>> Start GIVEN DATA

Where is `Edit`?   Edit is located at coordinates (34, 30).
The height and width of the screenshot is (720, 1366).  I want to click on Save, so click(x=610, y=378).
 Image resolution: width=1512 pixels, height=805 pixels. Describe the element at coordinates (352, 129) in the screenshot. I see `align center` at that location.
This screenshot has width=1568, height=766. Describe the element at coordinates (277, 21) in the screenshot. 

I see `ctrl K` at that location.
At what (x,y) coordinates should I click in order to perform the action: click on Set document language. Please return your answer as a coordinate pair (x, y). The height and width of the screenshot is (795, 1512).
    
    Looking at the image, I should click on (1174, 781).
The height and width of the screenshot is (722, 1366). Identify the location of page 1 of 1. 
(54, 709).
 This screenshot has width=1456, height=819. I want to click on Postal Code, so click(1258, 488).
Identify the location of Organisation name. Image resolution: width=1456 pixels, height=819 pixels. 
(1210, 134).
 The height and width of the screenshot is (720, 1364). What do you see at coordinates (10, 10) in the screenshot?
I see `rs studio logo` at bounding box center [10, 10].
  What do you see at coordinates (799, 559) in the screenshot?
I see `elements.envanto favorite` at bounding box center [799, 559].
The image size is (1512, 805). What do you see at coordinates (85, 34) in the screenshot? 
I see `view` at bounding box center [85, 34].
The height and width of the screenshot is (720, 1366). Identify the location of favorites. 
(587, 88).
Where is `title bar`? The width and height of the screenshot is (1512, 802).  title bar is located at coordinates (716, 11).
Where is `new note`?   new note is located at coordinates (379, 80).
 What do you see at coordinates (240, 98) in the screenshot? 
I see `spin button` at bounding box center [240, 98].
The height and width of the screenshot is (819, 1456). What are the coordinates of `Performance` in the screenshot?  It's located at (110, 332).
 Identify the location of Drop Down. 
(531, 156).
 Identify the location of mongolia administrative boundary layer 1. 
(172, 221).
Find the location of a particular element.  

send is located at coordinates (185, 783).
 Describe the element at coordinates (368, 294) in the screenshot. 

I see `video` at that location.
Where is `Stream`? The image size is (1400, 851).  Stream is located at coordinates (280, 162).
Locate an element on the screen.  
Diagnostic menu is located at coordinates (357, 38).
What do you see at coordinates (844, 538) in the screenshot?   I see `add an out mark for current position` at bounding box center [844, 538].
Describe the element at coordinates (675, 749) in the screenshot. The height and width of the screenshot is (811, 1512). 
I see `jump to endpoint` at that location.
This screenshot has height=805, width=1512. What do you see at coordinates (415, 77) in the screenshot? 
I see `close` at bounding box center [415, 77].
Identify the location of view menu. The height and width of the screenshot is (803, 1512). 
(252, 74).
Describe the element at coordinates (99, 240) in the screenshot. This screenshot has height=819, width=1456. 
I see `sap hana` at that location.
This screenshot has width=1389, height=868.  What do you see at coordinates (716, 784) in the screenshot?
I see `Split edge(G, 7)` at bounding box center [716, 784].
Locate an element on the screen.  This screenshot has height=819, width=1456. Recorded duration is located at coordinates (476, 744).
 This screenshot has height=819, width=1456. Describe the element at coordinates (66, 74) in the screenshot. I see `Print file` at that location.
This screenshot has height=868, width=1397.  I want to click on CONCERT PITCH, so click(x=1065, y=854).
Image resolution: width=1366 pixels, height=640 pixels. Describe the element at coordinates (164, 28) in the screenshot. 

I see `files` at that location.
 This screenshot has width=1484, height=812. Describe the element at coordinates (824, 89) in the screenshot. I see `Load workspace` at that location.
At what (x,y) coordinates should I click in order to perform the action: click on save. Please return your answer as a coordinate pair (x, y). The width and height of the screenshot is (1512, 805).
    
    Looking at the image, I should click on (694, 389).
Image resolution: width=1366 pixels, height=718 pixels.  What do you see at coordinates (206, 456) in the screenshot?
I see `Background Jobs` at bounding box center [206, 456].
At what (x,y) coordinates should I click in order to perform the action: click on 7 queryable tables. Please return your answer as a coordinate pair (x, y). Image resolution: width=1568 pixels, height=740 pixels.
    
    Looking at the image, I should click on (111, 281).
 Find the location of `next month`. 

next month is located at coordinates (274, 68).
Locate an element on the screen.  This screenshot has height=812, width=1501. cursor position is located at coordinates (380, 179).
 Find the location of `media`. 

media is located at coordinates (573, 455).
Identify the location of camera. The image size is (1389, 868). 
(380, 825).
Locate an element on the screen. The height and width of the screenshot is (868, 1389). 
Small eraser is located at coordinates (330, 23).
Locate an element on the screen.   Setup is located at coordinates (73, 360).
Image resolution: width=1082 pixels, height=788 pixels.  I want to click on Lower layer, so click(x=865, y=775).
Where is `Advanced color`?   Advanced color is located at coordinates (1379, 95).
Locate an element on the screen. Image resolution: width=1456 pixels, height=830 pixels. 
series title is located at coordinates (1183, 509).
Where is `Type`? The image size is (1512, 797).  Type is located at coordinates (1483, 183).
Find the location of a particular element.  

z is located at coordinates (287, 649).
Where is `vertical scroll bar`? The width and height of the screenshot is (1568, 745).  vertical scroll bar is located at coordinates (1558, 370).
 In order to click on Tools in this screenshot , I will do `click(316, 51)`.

>> End GIVEN DATA

PROBLEM STATEMENT: Can you change every "Identify the location of" in the material above to "Find the position of" and give the lines again with nothing else altered?

THE RESPONSE:
Where is `Edit`?   Edit is located at coordinates (34, 30).
The height and width of the screenshot is (720, 1366).  I want to click on Save, so click(x=610, y=378).
 Image resolution: width=1512 pixels, height=805 pixels. Describe the element at coordinates (352, 129) in the screenshot. I see `align center` at that location.
This screenshot has width=1568, height=766. Describe the element at coordinates (277, 21) in the screenshot. 

I see `ctrl K` at that location.
At what (x,y) coordinates should I click in order to perform the action: click on Set document language. Please return your answer as a coordinate pair (x, y). The height and width of the screenshot is (795, 1512).
    
    Looking at the image, I should click on (1174, 781).
The height and width of the screenshot is (722, 1366). Find the position of page 1 of 1. 
(54, 709).
 This screenshot has width=1456, height=819. I want to click on Postal Code, so click(1258, 488).
Find the position of Organisation name. Image resolution: width=1456 pixels, height=819 pixels. 
(1210, 134).
 The height and width of the screenshot is (720, 1364). What do you see at coordinates (10, 10) in the screenshot?
I see `rs studio logo` at bounding box center [10, 10].
  What do you see at coordinates (799, 559) in the screenshot?
I see `elements.envanto favorite` at bounding box center [799, 559].
The image size is (1512, 805). What do you see at coordinates (85, 34) in the screenshot? 
I see `view` at bounding box center [85, 34].
The height and width of the screenshot is (720, 1366). Find the position of favorites. 
(587, 88).
Where is `title bar`? The width and height of the screenshot is (1512, 802).  title bar is located at coordinates (716, 11).
Where is `new note`?   new note is located at coordinates (379, 80).
 What do you see at coordinates (240, 98) in the screenshot? 
I see `spin button` at bounding box center [240, 98].
The height and width of the screenshot is (819, 1456). What are the coordinates of `Performance` in the screenshot?  It's located at (110, 332).
 Find the position of Drop Down. 
(531, 156).
 Find the position of mongolia administrative boundary layer 1. 
(172, 221).
Find the location of a particular element.  

send is located at coordinates (185, 783).
 Describe the element at coordinates (368, 294) in the screenshot. 

I see `video` at that location.
Where is `Stream`? The image size is (1400, 851).  Stream is located at coordinates (280, 162).
Locate an element on the screen.  
Diagnostic menu is located at coordinates (357, 38).
What do you see at coordinates (844, 538) in the screenshot?   I see `add an out mark for current position` at bounding box center [844, 538].
Describe the element at coordinates (675, 749) in the screenshot. The height and width of the screenshot is (811, 1512). 
I see `jump to endpoint` at that location.
This screenshot has height=805, width=1512. What do you see at coordinates (415, 77) in the screenshot? 
I see `close` at bounding box center [415, 77].
Find the position of view menu. The height and width of the screenshot is (803, 1512). 
(252, 74).
Describe the element at coordinates (99, 240) in the screenshot. This screenshot has height=819, width=1456. 
I see `sap hana` at that location.
This screenshot has width=1389, height=868.  What do you see at coordinates (716, 784) in the screenshot?
I see `Split edge(G, 7)` at bounding box center [716, 784].
Locate an element on the screen.  This screenshot has height=819, width=1456. Recorded duration is located at coordinates (476, 744).
 This screenshot has height=819, width=1456. Describe the element at coordinates (66, 74) in the screenshot. I see `Print file` at that location.
This screenshot has height=868, width=1397.  I want to click on CONCERT PITCH, so click(x=1065, y=854).
Image resolution: width=1366 pixels, height=640 pixels. Describe the element at coordinates (164, 28) in the screenshot. 

I see `files` at that location.
 This screenshot has width=1484, height=812. Describe the element at coordinates (824, 89) in the screenshot. I see `Load workspace` at that location.
At what (x,y) coordinates should I click in order to perform the action: click on save. Please return your answer as a coordinate pair (x, y). The width and height of the screenshot is (1512, 805).
    
    Looking at the image, I should click on (694, 389).
Image resolution: width=1366 pixels, height=718 pixels.  What do you see at coordinates (206, 456) in the screenshot?
I see `Background Jobs` at bounding box center [206, 456].
At what (x,y) coordinates should I click in order to perform the action: click on 7 queryable tables. Please return your answer as a coordinate pair (x, y). Image resolution: width=1568 pixels, height=740 pixels.
    
    Looking at the image, I should click on (111, 281).
 Find the location of `next month`. 

next month is located at coordinates (274, 68).
Locate an element on the screen.  This screenshot has height=812, width=1501. cursor position is located at coordinates (380, 179).
 Find the location of `media`. 

media is located at coordinates (573, 455).
Find the position of camera. The image size is (1389, 868). 
(380, 825).
Locate an element on the screen. The height and width of the screenshot is (868, 1389). 
Small eraser is located at coordinates (330, 23).
Locate an element on the screen.   Setup is located at coordinates (73, 360).
Image resolution: width=1082 pixels, height=788 pixels.  I want to click on Lower layer, so click(x=865, y=775).
Where is `Advanced color`?   Advanced color is located at coordinates (1379, 95).
Locate an element on the screen. Image resolution: width=1456 pixels, height=830 pixels. 
series title is located at coordinates (1183, 509).
Where is `Type`? The image size is (1512, 797).  Type is located at coordinates (1483, 183).
Find the location of a particular element.  

z is located at coordinates (287, 649).
Where is `vertical scroll bar`? The width and height of the screenshot is (1568, 745).  vertical scroll bar is located at coordinates (1558, 370).
 In order to click on Tools in this screenshot , I will do `click(316, 51)`.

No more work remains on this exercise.